Aujourd’hui, ça va être plus serré, mais j’essaie toujours d’arriver au moins deux heures d’avance. Sinon, c’est vite juste une chambre d’hôtel, une salle, un resto, une chambre d’hôtel, et tu ne vois rien passer.
Vincent Vallières
La scène, les lieux, les rencontres… c’est un mélange de tout ça qui lui a manqué pendant la pandémie. Parce que c’est le spectacle qui mène aux histoires « souvent belles et intéressantes » qui se retrouvent ensuite dans ses carnets de tournée publiés sur sa page Facebook, dont l’écriture s’est ajoutée à sa routine.
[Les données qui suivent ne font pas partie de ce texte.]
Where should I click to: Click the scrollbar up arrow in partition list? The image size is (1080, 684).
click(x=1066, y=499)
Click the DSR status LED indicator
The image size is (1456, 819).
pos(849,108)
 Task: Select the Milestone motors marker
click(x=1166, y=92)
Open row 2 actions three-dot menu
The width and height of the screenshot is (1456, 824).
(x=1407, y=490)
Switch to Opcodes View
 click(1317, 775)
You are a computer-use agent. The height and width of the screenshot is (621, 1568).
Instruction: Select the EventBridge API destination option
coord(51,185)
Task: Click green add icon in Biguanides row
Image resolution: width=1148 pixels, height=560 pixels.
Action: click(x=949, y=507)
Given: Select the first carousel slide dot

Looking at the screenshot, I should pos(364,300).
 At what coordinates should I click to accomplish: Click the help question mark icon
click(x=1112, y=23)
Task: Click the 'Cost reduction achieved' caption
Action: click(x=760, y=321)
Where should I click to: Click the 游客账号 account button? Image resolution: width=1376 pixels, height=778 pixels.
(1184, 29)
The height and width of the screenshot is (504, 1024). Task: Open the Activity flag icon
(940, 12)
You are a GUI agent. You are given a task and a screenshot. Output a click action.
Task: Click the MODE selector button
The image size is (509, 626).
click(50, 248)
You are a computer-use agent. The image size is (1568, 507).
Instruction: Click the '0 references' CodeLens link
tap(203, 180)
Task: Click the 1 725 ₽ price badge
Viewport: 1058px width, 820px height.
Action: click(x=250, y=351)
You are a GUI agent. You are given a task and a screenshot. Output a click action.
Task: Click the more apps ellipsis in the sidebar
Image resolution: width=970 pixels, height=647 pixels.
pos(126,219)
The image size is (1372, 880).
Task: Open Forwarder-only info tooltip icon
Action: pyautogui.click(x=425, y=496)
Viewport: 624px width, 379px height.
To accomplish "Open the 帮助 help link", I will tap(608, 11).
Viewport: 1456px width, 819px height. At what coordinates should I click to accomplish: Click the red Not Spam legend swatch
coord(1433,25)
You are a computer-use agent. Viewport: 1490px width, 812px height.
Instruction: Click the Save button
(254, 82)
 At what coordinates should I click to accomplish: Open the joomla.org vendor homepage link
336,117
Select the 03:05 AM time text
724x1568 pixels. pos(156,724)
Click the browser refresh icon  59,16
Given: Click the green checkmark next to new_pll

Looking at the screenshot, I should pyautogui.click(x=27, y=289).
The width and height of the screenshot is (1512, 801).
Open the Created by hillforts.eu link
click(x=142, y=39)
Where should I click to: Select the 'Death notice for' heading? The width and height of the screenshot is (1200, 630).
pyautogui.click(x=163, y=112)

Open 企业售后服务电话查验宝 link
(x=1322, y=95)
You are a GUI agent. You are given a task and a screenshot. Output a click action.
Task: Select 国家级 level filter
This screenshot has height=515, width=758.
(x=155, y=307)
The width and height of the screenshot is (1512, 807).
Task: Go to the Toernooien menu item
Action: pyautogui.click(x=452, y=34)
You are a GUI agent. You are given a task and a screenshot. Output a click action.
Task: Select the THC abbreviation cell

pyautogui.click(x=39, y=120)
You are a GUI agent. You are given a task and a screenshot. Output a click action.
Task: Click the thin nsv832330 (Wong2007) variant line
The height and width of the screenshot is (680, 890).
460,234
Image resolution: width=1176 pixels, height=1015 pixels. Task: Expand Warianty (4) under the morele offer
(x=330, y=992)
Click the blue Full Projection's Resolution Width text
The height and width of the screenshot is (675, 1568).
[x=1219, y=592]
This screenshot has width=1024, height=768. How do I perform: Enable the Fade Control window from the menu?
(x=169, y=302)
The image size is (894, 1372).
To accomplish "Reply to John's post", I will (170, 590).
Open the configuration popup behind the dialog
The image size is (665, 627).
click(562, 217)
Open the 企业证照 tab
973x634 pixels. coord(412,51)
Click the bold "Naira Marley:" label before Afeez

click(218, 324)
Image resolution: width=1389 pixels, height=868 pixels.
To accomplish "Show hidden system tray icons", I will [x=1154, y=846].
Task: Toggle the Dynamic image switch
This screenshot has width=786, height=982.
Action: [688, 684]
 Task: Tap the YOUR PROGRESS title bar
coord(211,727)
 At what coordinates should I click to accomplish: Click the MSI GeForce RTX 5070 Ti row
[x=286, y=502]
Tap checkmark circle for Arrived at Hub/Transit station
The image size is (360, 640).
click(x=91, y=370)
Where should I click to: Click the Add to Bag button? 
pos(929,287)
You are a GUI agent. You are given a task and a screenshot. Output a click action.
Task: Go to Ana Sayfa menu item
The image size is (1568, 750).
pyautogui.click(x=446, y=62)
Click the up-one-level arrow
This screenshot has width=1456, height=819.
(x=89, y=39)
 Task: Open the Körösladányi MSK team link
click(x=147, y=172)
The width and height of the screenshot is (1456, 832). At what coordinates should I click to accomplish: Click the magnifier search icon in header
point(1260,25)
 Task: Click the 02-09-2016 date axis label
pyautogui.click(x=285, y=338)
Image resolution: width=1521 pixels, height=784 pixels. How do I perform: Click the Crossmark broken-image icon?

Consultez la page Facebook de Vincent Vallières« Ça m’était déjà arrivé de traîner un cahier dans d’autres tournées. Je n’ai aucune idée pourquoi j’ai commencé à publier, mais ça s’est mis à cycler mes journées et j’ai aimé ça. C’est le fun à faire, ça peut aller n’importe où, parler du territoire, de la route, des gens, ou d’autre chose qui arrive quand on est en chemin. »
Territoire
Lui qui n’est pas « foncièrement » de nature contemplative, Vincent Vallières se laisse émouvoir par le paysage qui se déploie devant lui depuis le début de sa tournée.
Je suis plus du genre à m’animer dans le territoire qu’à le regarder. Mais c’est une beauté qui m’émeut, je ne sais pas pourquoi, c’est peut-être où je suis rendu dans ma vie. Tantôt, je sais que je vais déboucher vers New Richmond. C’est tellement beau, ça porte.
Vincent Vallières
Il n’a pas l’impression tant de redécouvrir le Québec, parce qu’il a déjà visité la plupart des lieux plusieurs fois, que d’en « approfondir la connaissance ».
Ce qu’il aime : jaser avec « un vieux monsieur gentil » à Montmagny, qui l’aborde pendant qu’il est en train de photographier une usine où il a travaillé toute sa vie. Rencontrer les bénévoles de Piopolis qui sont derrière l’organisation de son spectacle à l’église du village. Retrouver son ami Michel devenu diffuseur à L’Anse-à-Beaufils. Plonger dans ses souvenirs à Trois-Rivières ou à Petite-Vallée. Ressentir la vibration des festivals. Visiter un disquaire indépendant à Rimouski, une microbrasserie à Rivière-du-Loup, une boulangerie artisanale à Sainte-Anne-des-Monts, et constater le dynamisme d’un Québec en mouvement.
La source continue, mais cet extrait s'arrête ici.